Cooperation is actually a spiritual concept that originates with God. God designed us as human beings not only to need each other, but also to need Him. Now, it’s not like God was up in heaven desperate for some help, so He made us. No, God is all-sufficient. But, He created us so we could have a relationship with Him, and so that we could participate in His work together. In other words, God put all of us together on this planet to do more together than we could ever do alone, and in some cases—with His help—to do things that might even seem “un-doable.”
So, we want every leader, every parent and every child to memorize this verse of Scripture:“Two people are better than one. They can help each other in everything they do,” (Ecclesiastes 4:9 NIrV).

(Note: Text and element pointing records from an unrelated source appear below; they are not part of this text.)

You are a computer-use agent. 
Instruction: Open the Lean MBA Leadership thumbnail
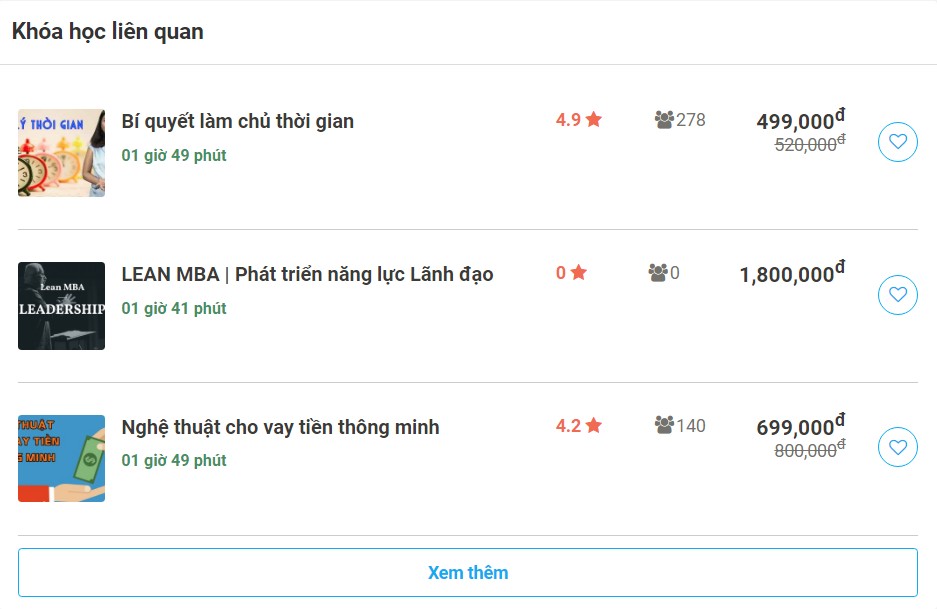61,306
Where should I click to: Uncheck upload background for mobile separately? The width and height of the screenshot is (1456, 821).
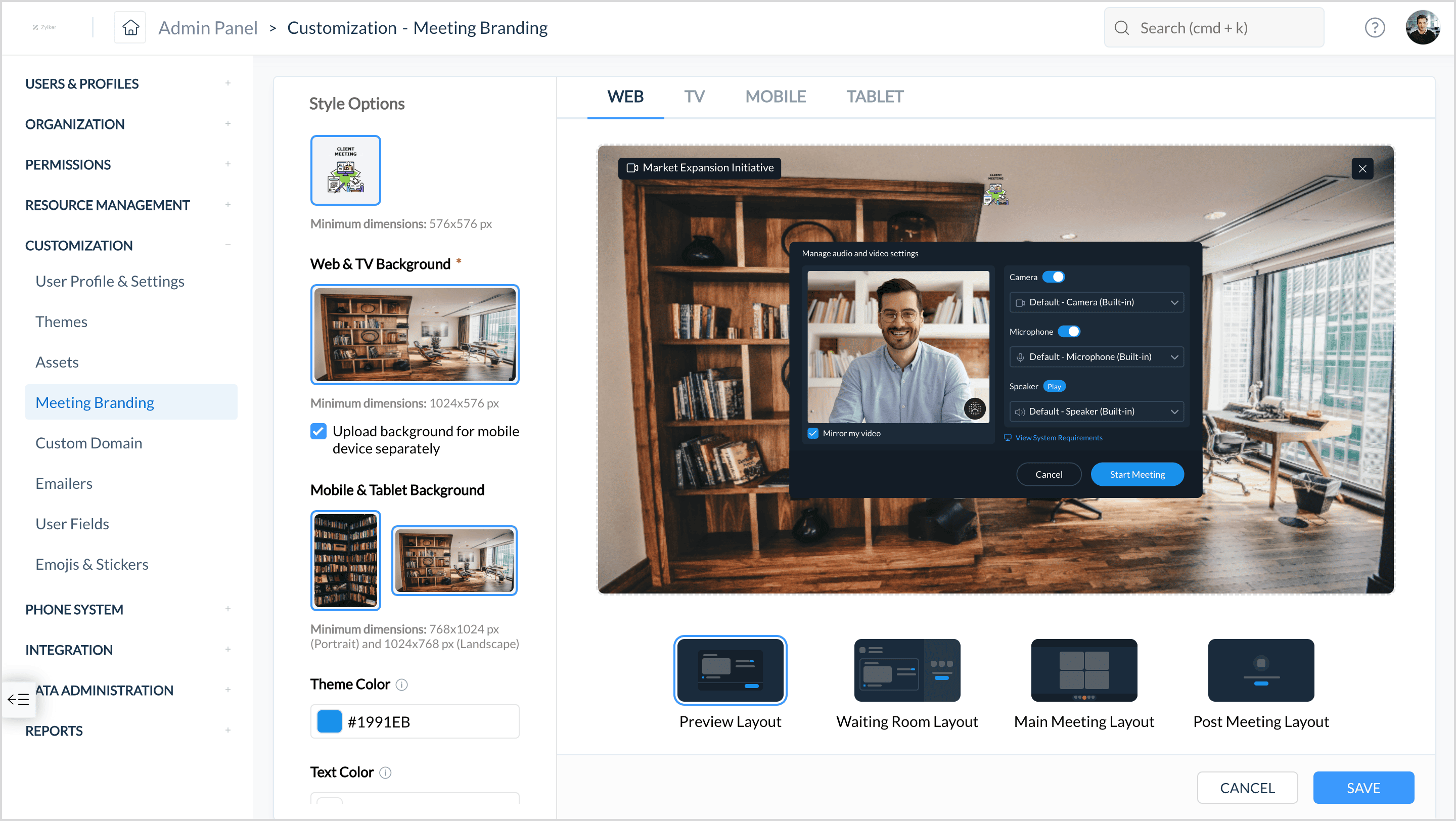(318, 431)
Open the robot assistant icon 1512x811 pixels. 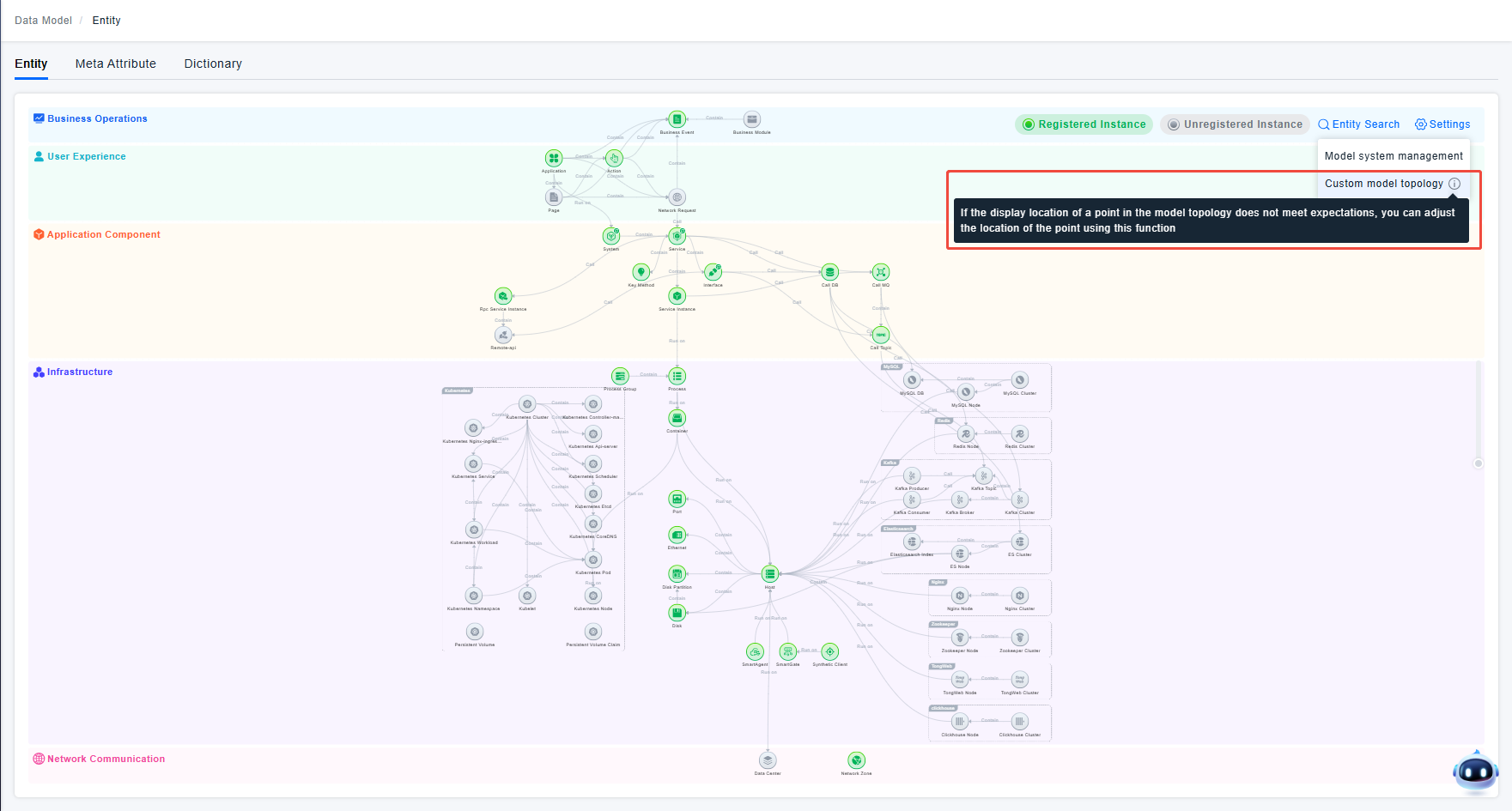click(x=1475, y=772)
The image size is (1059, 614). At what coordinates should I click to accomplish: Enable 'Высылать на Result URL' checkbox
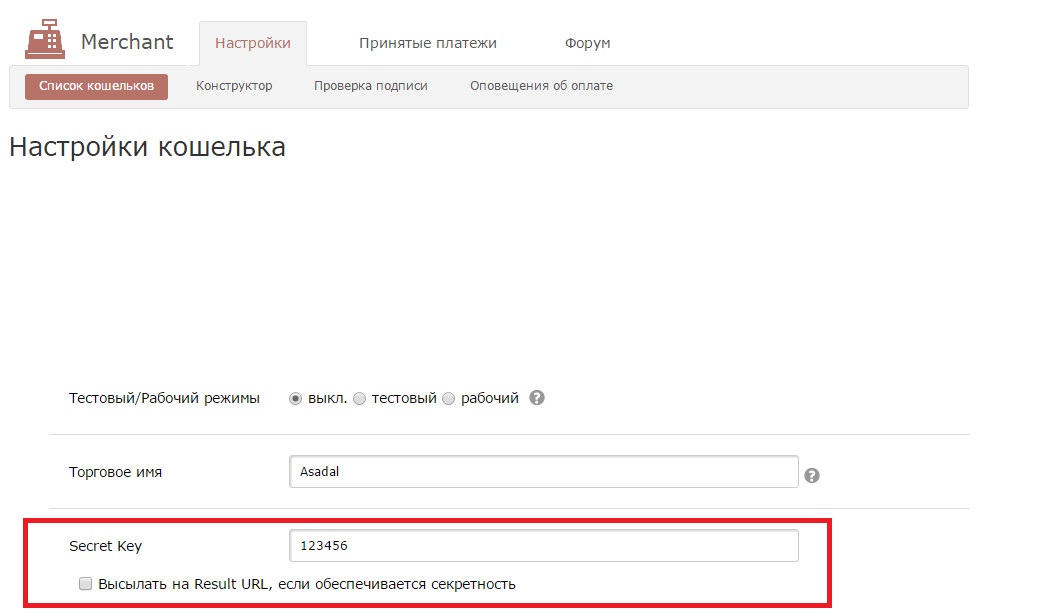pyautogui.click(x=85, y=584)
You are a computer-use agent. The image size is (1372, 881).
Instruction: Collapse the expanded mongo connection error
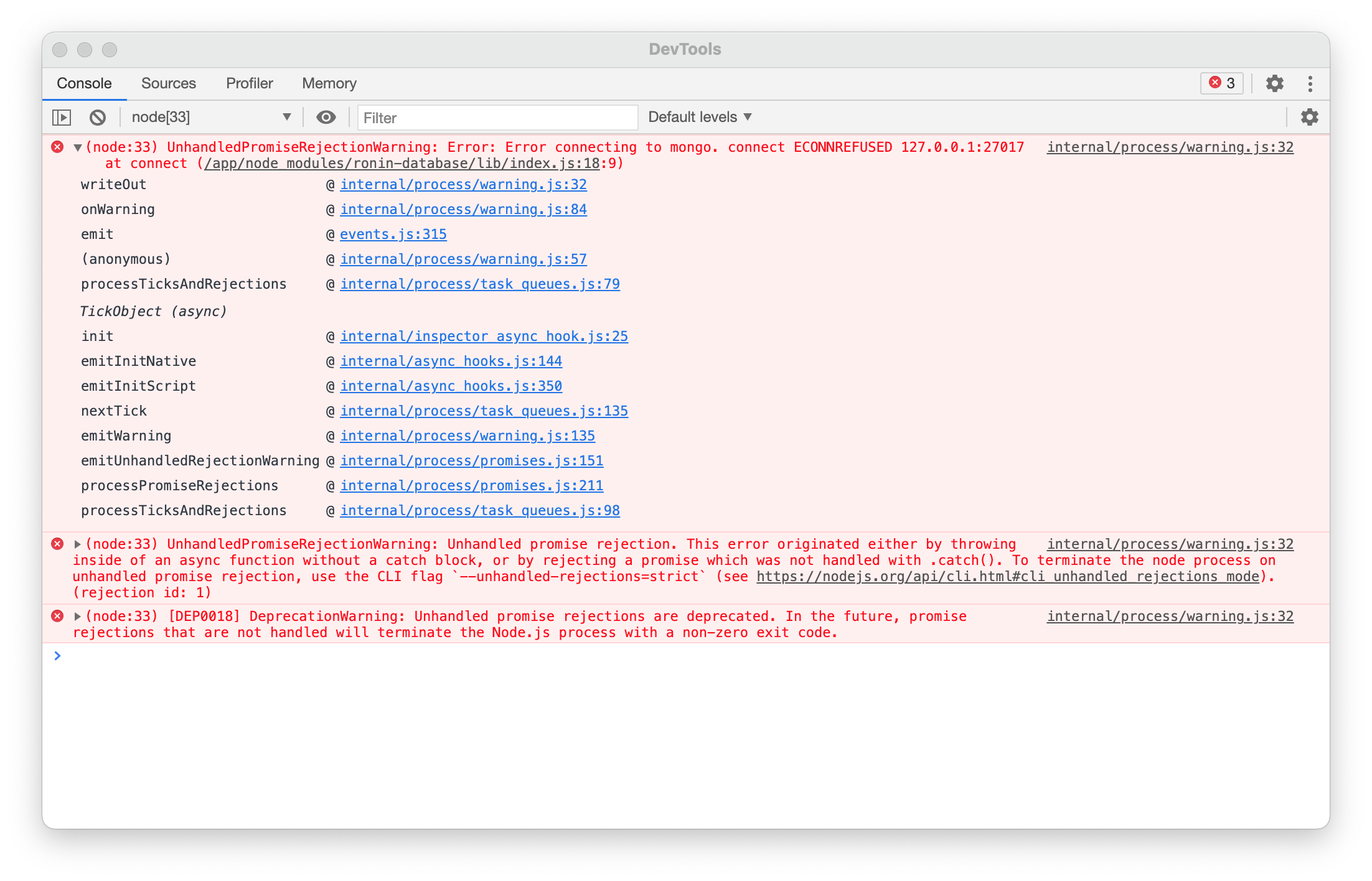pyautogui.click(x=78, y=147)
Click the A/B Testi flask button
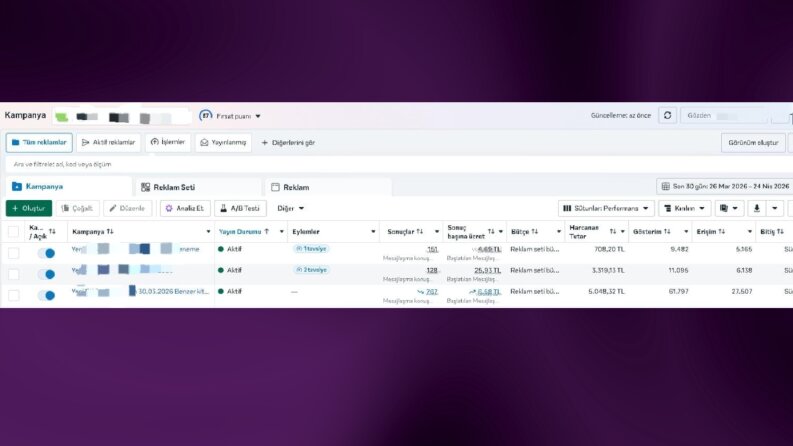 click(x=240, y=208)

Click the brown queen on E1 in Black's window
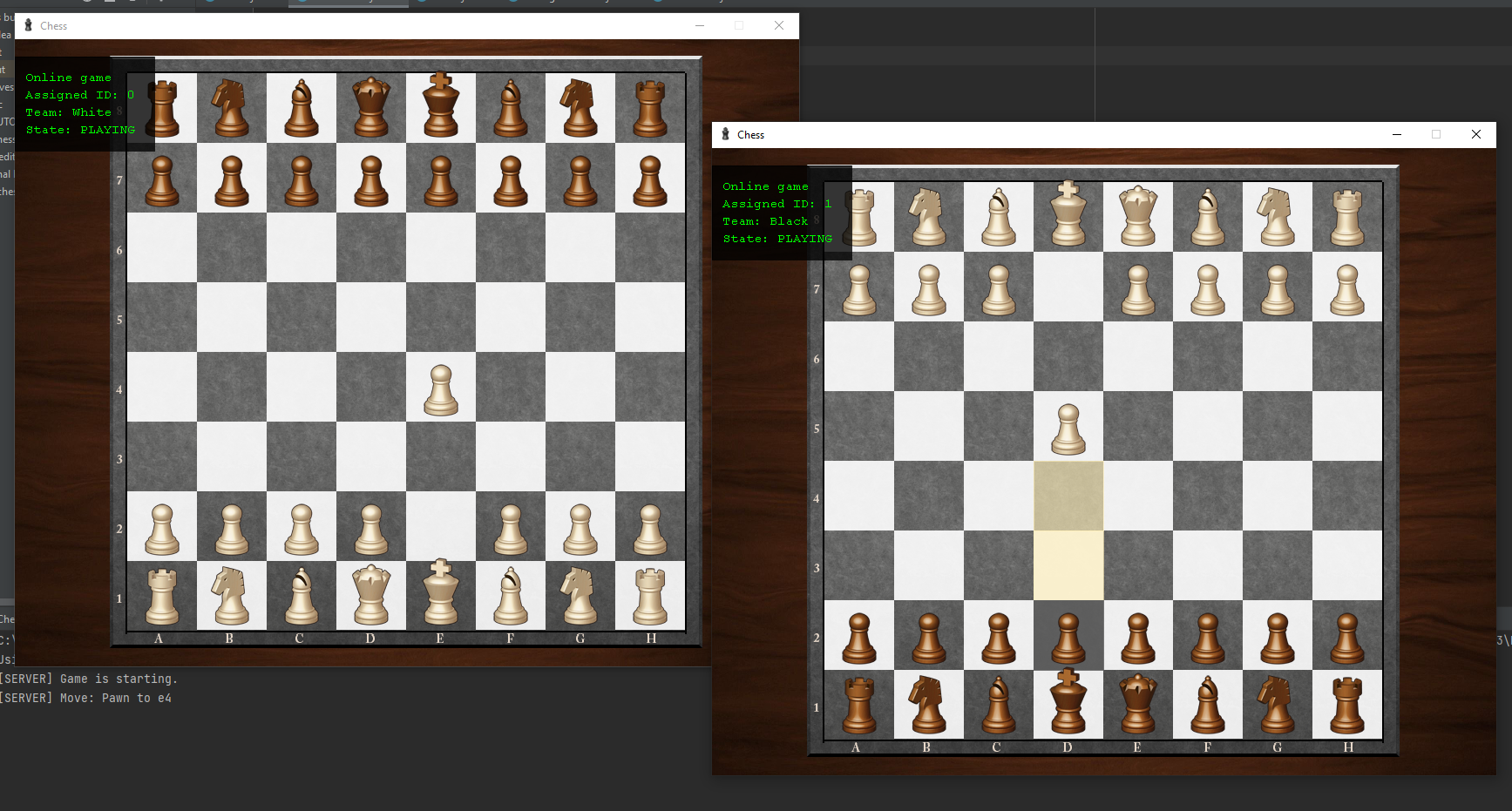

Just think about the difference you could make in your church if every parent, leader and child really bought into this spiritual concept of cooperation. The Bible is full of stories of people who came together in faith to do something they never could have done alone. We can’t wait to hear about what happens when kids start understanding God’s design for cooperation.
Think about the Israelites building the tabernacle. We’ll look at different passages throughoutExodus 28, 31, 35 and 39. God could have had Moses do the work on his own, but instead God called expert artists, craftsmen, and all kinds of people to work together to build this incredibly intentional place of worship.
Bottom Line: We can work together to get God’s work done. Cooperation starts with God. When we work together we can do the work He has for us to do and accomplish more than we could ever do on our own.
There’s this really great and rather bizarre story in Exodus 17:8-13 where Joshua is battling a group of people called the Amalekites. As the battle starts, Moses is standing on a hill with his brother Aaron and another guy named, Hur. And there Moses is, holding up the staff of God. As long as Moses keeps his arms up, the Israelites are winning. But when he drops his arms, the Israelites start losing. So Hur and Aaron make this really great decision. They hold up Moses’ arms—and with God’s help, the Israelites are victorious.
Bottom Line: We can work together to help someone else succeed. Just like Hur and Aaron, it’s important for a child to realize that working together isn’t just about doing something for yourself. You can work with other people to help them win at life too.
In Luke 5:17-26, we find in the life of one paralyzed man who just happened to have some really good friends. When His friends heard that Jesus was in town, they tried everything to get their friend to Jesus. In fact, as friends, they cooperated, tore a hole in a roof, and dropped their friend down in front of Jesus while He was teaching. And as a result of their faith and cooperation a miracle happened.
Bottom Line: We can work together to change someone’s life. When we work with others, we not only help them, but we can help God change their life.
In our final week, we look at how the Early Church worked together in Acts 2:42-47 to help those who were in need. And when they cooperated, people noticed. When other people saw all of these different kinds of people working together, they came to know Jesus.
Bottom Line: Working together can point people to Jesus. Our kids can learn how to be the church even at a young age. Just think about the impact they could have on the world when they realize that how they work together could impact a person’s relationship with Jesus.
This month, think about this question: “What can you do together?” What can you do together as a church to demonstrate to your children the way God designed us—not only to need each other, but also to need Him? How can we cooperate with God on His plan to change the world?
I have this sneaking suspicion that the children who watched those friends that tore the roof apart and saw Jesus make that man walk again were never the same. They had stories to tell for generations because they had seen the power of cooperation and what happens when God shows up to put His stamp of approval on people working together. This month, help make that the story of your church too.